# Pointing records for text and elements:
## Start

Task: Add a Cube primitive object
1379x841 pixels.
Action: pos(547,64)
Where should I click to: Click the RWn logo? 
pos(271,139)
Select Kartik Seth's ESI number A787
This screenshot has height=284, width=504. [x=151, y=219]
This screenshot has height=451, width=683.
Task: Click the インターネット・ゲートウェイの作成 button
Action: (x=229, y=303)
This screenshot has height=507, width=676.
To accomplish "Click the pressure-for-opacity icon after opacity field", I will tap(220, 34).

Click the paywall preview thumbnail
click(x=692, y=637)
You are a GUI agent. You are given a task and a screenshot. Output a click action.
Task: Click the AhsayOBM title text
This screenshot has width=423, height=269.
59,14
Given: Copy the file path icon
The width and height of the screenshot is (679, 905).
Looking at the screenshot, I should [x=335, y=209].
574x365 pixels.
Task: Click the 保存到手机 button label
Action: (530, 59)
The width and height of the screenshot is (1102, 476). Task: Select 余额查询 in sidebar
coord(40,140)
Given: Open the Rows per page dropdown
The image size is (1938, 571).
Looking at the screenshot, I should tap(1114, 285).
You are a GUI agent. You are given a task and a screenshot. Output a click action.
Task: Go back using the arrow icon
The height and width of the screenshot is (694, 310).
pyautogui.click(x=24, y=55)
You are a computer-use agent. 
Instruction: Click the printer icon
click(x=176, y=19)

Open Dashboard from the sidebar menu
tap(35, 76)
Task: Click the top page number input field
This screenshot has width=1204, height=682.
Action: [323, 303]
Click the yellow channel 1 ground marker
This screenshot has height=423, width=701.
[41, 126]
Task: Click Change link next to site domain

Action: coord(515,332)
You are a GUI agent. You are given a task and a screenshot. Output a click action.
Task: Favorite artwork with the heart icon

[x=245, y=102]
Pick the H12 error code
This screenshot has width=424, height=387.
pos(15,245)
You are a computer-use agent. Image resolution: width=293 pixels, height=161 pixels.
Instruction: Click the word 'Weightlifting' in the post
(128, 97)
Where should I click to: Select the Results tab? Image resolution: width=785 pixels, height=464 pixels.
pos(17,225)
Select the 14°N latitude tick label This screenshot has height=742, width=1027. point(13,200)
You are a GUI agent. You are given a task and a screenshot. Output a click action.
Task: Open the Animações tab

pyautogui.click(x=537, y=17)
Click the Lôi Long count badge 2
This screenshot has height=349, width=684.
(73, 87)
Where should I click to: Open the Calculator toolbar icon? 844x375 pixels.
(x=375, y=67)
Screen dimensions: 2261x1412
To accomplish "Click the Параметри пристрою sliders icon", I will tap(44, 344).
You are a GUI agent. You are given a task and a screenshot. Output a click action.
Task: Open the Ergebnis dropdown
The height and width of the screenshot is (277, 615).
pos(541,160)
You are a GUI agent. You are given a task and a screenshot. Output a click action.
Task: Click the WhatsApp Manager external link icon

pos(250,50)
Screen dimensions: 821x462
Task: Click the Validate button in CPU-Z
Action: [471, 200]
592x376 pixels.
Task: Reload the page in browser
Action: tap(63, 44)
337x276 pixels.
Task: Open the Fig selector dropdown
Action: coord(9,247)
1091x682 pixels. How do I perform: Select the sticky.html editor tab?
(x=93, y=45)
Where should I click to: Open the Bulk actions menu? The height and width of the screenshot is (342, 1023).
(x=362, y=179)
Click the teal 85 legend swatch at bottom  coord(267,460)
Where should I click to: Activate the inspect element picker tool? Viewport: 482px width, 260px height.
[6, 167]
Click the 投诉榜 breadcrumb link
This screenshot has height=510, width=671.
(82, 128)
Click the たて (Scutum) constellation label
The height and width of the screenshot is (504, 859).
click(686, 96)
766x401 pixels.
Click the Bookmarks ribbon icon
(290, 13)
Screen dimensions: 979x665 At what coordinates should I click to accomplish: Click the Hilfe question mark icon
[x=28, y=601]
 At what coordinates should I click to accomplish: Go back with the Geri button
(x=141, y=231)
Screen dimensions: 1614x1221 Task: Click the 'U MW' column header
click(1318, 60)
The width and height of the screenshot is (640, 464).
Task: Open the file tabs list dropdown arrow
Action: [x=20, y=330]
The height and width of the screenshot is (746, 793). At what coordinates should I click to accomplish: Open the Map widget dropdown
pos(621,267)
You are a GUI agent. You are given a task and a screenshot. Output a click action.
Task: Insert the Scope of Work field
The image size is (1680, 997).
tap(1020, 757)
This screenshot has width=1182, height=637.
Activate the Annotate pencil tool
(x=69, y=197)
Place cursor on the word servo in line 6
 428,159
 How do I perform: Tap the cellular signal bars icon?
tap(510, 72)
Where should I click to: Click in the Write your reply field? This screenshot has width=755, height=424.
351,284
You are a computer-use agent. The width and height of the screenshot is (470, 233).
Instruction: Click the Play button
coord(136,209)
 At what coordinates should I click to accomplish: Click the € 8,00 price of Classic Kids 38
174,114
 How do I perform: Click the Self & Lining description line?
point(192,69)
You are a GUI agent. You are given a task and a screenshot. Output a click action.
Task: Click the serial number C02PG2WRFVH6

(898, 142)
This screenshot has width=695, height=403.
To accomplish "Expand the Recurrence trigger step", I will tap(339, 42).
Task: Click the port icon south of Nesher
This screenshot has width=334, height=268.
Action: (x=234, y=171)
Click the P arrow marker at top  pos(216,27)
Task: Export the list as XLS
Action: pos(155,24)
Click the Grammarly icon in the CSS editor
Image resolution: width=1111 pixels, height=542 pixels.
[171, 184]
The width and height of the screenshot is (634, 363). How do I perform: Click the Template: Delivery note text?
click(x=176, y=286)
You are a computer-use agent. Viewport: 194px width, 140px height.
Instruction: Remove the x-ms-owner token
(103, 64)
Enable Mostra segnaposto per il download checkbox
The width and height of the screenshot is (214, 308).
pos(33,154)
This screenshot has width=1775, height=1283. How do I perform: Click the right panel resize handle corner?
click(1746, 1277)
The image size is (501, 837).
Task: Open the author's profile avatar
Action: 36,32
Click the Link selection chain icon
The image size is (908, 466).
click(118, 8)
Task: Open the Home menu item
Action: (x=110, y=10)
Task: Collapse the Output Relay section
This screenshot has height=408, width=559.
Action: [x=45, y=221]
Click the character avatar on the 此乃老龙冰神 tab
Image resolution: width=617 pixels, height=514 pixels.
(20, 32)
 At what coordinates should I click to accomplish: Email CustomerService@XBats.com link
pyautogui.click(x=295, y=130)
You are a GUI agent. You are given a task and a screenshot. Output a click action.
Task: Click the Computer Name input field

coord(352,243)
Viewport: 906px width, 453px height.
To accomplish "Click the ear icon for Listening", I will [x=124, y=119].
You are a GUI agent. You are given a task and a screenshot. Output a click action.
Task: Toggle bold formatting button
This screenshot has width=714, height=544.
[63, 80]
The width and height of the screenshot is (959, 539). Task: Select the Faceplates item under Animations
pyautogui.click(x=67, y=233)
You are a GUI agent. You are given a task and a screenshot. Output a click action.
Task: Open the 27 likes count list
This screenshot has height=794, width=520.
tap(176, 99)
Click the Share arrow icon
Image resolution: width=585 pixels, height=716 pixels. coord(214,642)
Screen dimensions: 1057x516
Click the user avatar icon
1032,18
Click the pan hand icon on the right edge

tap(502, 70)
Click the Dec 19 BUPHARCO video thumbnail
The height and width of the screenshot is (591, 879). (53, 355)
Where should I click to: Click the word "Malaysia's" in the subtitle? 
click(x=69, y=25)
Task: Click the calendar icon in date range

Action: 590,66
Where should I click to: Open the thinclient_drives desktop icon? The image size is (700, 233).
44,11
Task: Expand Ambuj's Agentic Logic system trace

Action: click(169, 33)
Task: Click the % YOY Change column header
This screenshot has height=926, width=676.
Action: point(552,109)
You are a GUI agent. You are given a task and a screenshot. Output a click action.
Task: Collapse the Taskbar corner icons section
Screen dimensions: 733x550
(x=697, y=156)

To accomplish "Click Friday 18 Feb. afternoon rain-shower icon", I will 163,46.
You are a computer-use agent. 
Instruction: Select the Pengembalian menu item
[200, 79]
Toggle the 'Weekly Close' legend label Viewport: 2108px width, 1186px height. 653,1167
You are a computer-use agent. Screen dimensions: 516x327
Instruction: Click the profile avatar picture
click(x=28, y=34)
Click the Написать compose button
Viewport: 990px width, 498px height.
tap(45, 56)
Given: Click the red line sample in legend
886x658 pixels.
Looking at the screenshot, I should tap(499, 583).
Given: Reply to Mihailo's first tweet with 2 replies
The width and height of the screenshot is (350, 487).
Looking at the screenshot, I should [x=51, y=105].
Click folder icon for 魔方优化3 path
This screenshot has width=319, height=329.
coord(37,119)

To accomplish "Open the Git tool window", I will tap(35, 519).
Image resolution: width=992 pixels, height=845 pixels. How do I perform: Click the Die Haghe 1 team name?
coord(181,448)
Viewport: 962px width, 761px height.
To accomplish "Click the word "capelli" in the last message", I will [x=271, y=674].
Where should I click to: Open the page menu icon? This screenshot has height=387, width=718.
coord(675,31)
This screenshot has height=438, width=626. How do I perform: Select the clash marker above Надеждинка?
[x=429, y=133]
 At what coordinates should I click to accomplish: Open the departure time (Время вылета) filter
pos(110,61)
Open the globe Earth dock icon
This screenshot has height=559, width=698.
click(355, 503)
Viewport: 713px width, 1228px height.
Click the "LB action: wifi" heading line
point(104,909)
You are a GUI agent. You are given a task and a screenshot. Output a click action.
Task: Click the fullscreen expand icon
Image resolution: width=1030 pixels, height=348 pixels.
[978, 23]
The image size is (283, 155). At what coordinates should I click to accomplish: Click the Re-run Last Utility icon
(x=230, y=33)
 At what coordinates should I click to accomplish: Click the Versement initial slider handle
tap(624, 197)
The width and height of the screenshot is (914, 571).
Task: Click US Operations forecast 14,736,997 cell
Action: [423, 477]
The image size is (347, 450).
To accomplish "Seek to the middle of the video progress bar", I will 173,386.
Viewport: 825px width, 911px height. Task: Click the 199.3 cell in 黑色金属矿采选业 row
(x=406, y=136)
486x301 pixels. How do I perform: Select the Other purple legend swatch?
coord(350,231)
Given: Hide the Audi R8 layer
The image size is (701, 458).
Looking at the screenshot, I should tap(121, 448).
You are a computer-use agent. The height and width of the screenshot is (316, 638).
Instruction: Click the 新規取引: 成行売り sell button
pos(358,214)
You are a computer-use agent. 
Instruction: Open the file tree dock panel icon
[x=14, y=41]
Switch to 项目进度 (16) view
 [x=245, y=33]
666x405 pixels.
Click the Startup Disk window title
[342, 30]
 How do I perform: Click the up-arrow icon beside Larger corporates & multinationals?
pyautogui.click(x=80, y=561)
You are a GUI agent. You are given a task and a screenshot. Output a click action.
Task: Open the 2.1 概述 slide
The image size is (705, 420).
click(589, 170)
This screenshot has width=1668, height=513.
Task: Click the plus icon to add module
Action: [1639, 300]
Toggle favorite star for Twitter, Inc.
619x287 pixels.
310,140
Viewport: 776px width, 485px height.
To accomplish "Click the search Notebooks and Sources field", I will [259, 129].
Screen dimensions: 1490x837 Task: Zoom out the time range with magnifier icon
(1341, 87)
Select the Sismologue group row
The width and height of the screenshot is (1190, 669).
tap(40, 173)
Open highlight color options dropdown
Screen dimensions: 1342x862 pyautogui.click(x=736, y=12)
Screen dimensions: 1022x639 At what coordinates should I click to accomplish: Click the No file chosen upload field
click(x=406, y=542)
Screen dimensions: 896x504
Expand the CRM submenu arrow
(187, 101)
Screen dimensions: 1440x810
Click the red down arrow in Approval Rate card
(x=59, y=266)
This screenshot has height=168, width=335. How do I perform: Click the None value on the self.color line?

## End

# GIVEN REQUEST:
Duplicate the entries shown above, without any changes, starting with the line that contains "Task: Click the calendar icon in date range" and going on through the line that contains "Action: point(552,109)", including both of those lines.

# FULL RESPONSE:
Task: Click the calendar icon in date range

Action: 590,66
Where should I click to: Open the thinclient_drives desktop icon? The image size is (700, 233).
44,11
Task: Expand Ambuj's Agentic Logic system trace

Action: click(169, 33)
Task: Click the % YOY Change column header
This screenshot has height=926, width=676.
Action: point(552,109)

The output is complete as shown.